Nomenclature in Europe and former USSR
In parts of Europe the "O" in ABO blood type is substituted with "0" (zero), signifying the lack of A or B antigen. In the former USSR blood types are referenced using numbers and Roman numerals instead of letters. This is Janský's original classification of blood types. It designates the blood types of humans as I, II, III, and IV, which are elsewhere designated, respectively, as O, A, B, and AB. The designation A and B with reference to blood groups was proposed by Ludwik Hirszfeld.
Examples of ABO and Rhesus D slide testing method
In the slide testing method shown above, three drops of blood are placed on a glass slide with liquid reagents. Agglutination indicates the presence of blood group antigens in the blood.
Universal blood created from other types, and artificial blood
In April 2007 an international team of researchers announced in the journal Nature Biotechnology an inexpensive and efficient way to convert types A, B and AB blood into type O. This is done by using glycosidase enzymes from specific bacteria to strip the blood group antigens from red blood cells. The removal of A and B antigens still does not address the problem of the Rhesus blood group antigen on the blood cells of Rhesus positive individuals, and so blood from Rhesus negative donors must be used. Patient trials will be conducted before the method can be relied on in live situations.
Another approach to the blood antigen problem is the creation of artificial blood which could act as a substitute in emergencies. BBC.
Myths
There are numerous popular myths surrounding ABO blood groups. These beliefs have existed since the ABO blood groups were identified and can be found in different cultures throughout the world. For example, during the 1930s, connecting blood groups to personality types became popular in Japan and other areas of the world.
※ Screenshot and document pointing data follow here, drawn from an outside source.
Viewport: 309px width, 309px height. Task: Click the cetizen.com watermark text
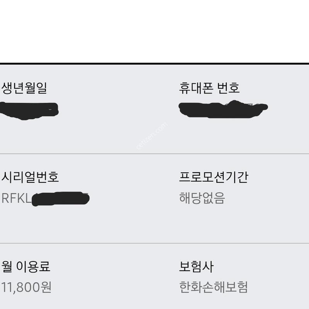(x=152, y=136)
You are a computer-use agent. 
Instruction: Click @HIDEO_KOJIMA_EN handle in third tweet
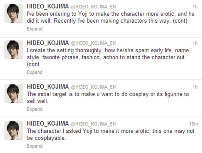[93, 87]
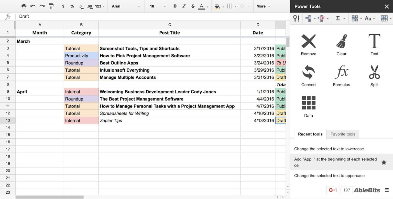Switch to the Favorite tools tab
Image resolution: width=393 pixels, height=199 pixels.
(343, 134)
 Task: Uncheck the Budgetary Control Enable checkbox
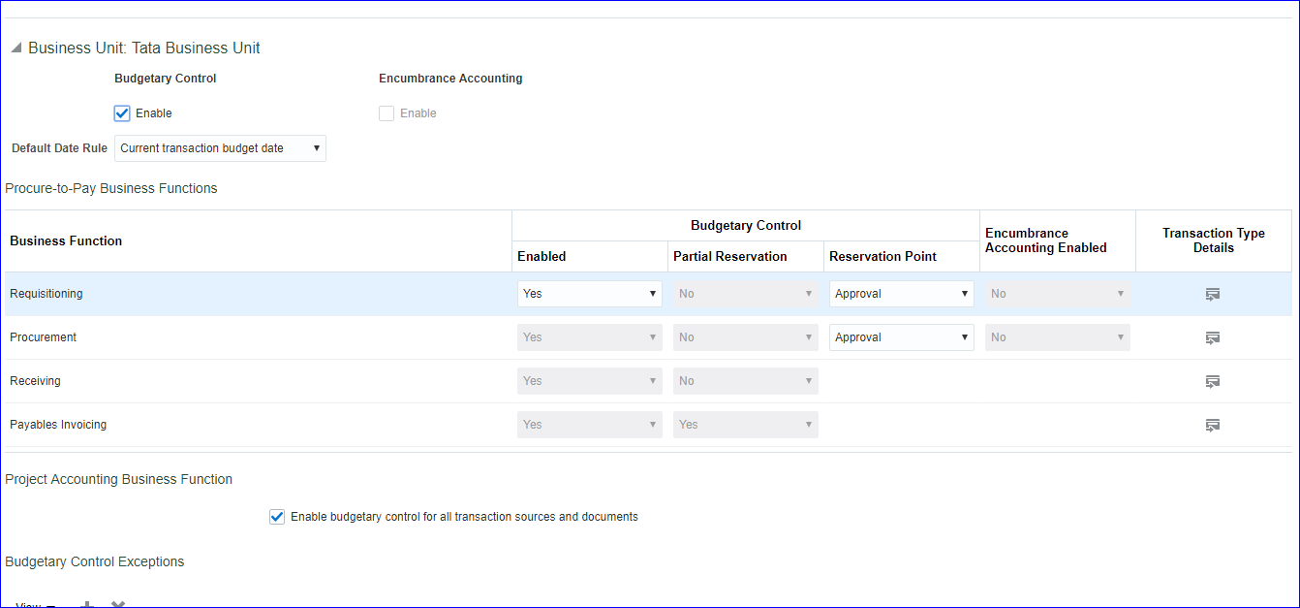pyautogui.click(x=122, y=113)
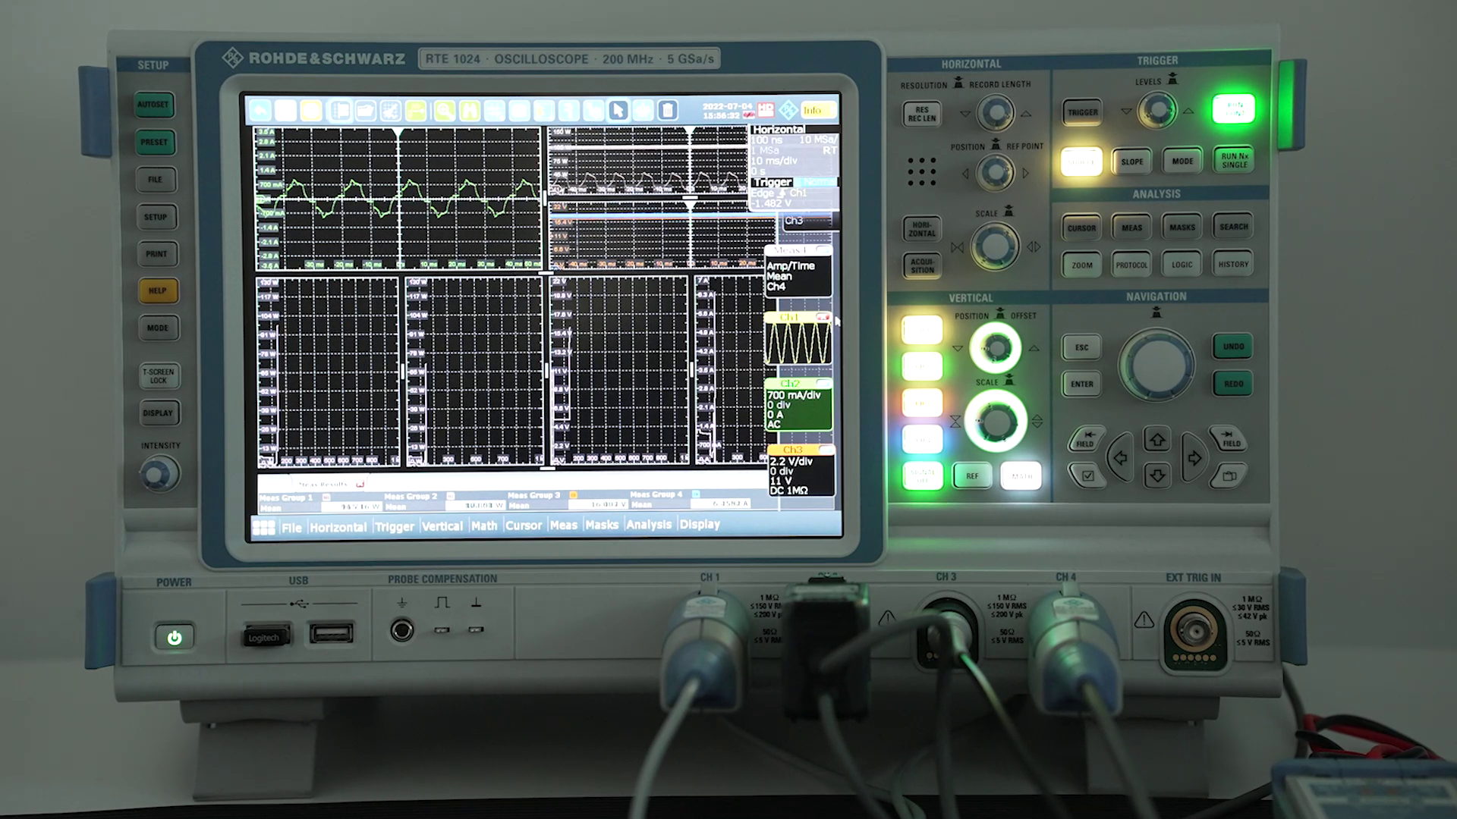Toggle the Meas4 measurement on/off switch
1457x819 pixels.
822,250
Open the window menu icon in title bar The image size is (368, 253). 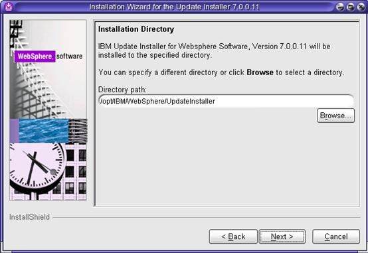pos(9,7)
The popularity of Peter J. D'Adamo's book, Eat Right For Your Blood Type suggests that these myths persist. This book claims that ABO blood groups can be used to determine diet as well as to predict diseases.
Additional myths include the idea that Group A causes severe hangovers, group O is associated with perfect teeth, and those with blood group A2 have the highest IQs. Scientific evidence in support of these concepts is scant or nonexistent.